湿地专题图的更新无论是对湿地研究还是湿地管理和保护都具有重要价值。但是由于湿地本身具有显著的时空动态性和空间异质性特征,使得大空间范围湿地专题图的更新面临着周期长、时效性差的挑战。为应对这一挑战,实现大空间范围湿地地图的快速更新,本文提出一种通过提取历史湿地专题图中的信息,对新遥感影像进行自动化的湿地分类制图方法——“迭代解译再组织” ⅡR (Iterative Interpretation and Reorganization)。针对湿地空间异质性强、稳定样本获取困难等特点,ⅡR方法通过分别获取不同湿地类型的空间信息和类别属性两个步骤完成湿地的自动更新。为验证该方法在大空间范围湿地图更新中的应用效果,随机选取了位于高海拔地区、高纬度地区、低纬度地区和滨海地区等不同自然地理环境的4个湿地保护区(若尔盖湿地保护区、莫莫格湿地保护区、鄱阳湖湿地保护区和黄河三角洲湿地保护区)进行验证。结果表明ⅡR方法的湿地制图的总体精度在70%—90%,总体上优于传统监督分类方法。ⅡR方法对于大的时空尺度背景下湿地专题图更新面临的高时空动态特征具有较好的解决能力。

Automatic updating method for large-scale wetland mapping based on existing thematic map
Abstract:

Timely updating of wetland map is vital to wetland research and management. However, the highly hydro-dynamic characteristics and great spatial heterogeneity of wetlands pose challenges in updating large-scale wetland thematic maps in a timely manner. General mapping methods, such as supervised or object-oriented classification, are time consuming and can be easily affected by cognitive differences. To address this issue, we propose an automatic updating method of wetland map, namely, iterative interview and reorganization.
We aim to design a method that can transfer the knowledge from existing wetland thematic maps into the classification of a new remote sensing image. At the same time, the method should be robust for different geographical conditions.

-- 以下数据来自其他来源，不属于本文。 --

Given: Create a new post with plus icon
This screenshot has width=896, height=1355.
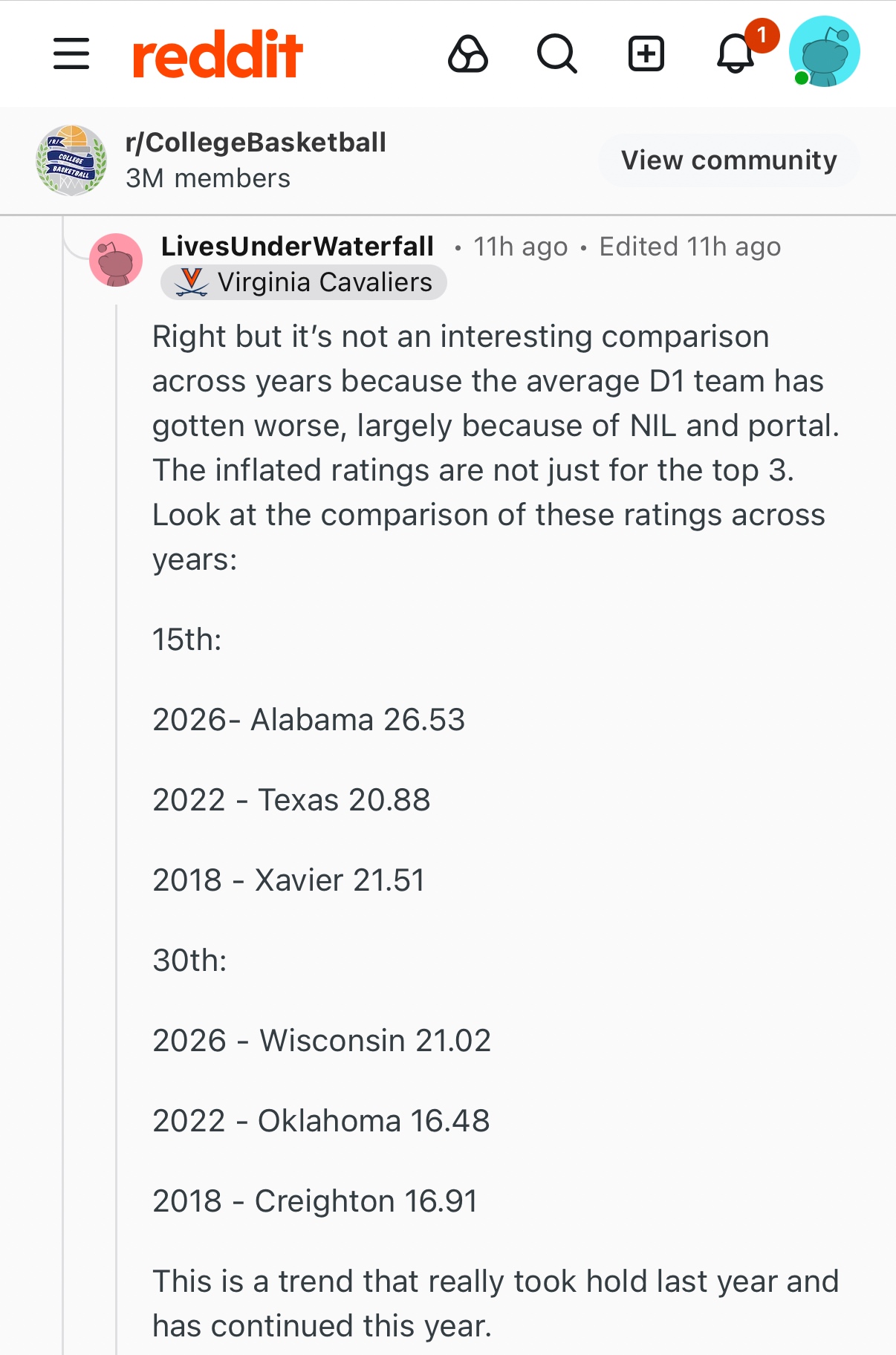Looking at the screenshot, I should (646, 54).

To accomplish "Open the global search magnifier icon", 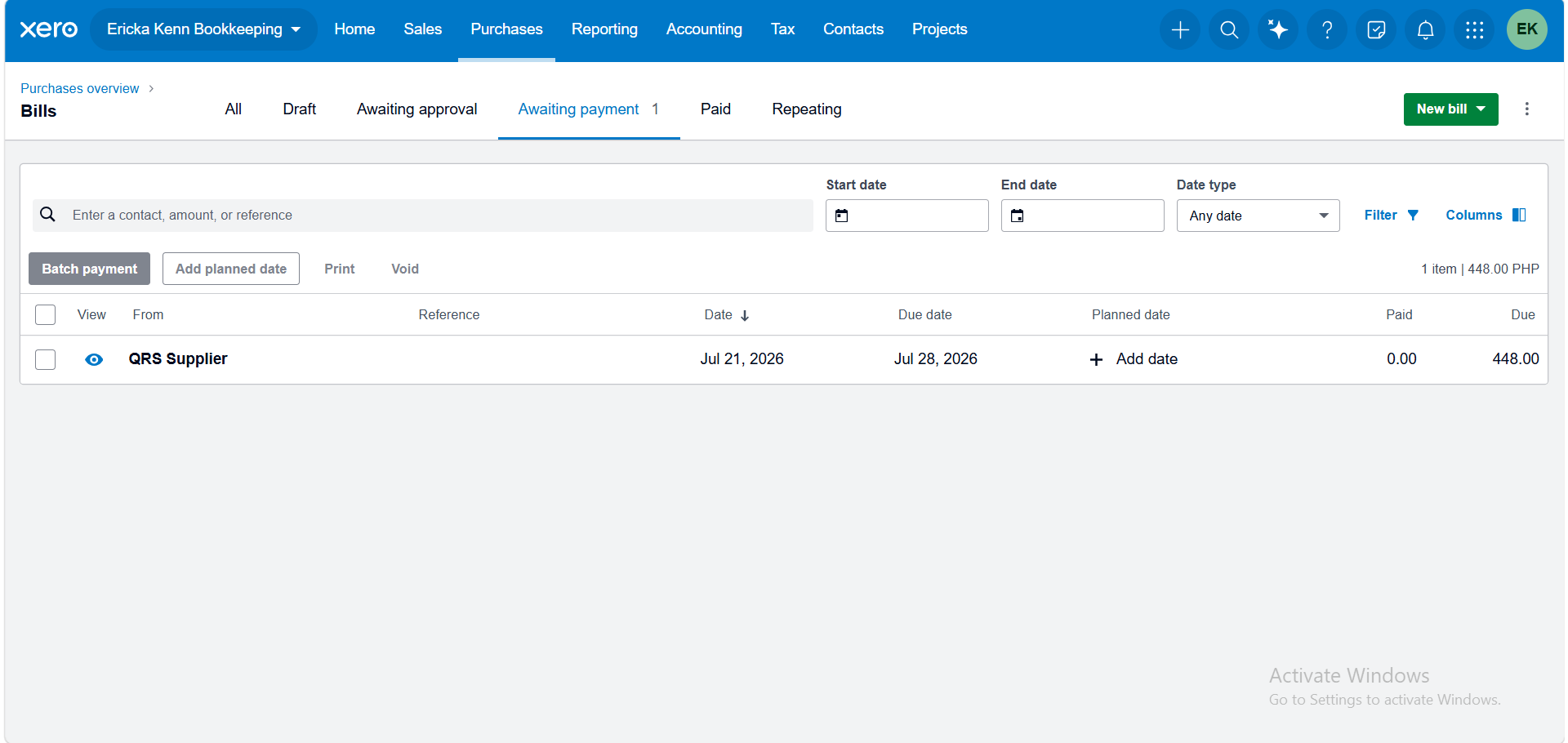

Rather than adapting samples between different domains, Iterative Interview and reorganization (ⅡR) tries to obtain the precise spatial distribution of ground objects first and then defines the properties of the spatial distributions by matching their spatial features. The method can tackle complex situations caused by changes of ground objects.
This automatic method achieves an overall accuracy ranging from 70% to 90%, similar to the results of general supervised classification. In some cases, ⅡR has better performance in the identification of detailed information than that the support vector machine or maximum likelihood classification, such as for boundaries of ground objects and slender targets. To examine the performance of this method, we choose four wetland reserves with various geographical environments across China, including the Momoge Nature Reserve in high latitude, the Zoige Reserve in high altitude, Poyang Lake in a hot-humid area, and Yellow River Delta along a coastal area. Both overall and individual accuracies of various wetland classes in the four study areas are higher than those of the general supervised classification. Furthermore, ⅡR can automatically detect new classes such as paddy field.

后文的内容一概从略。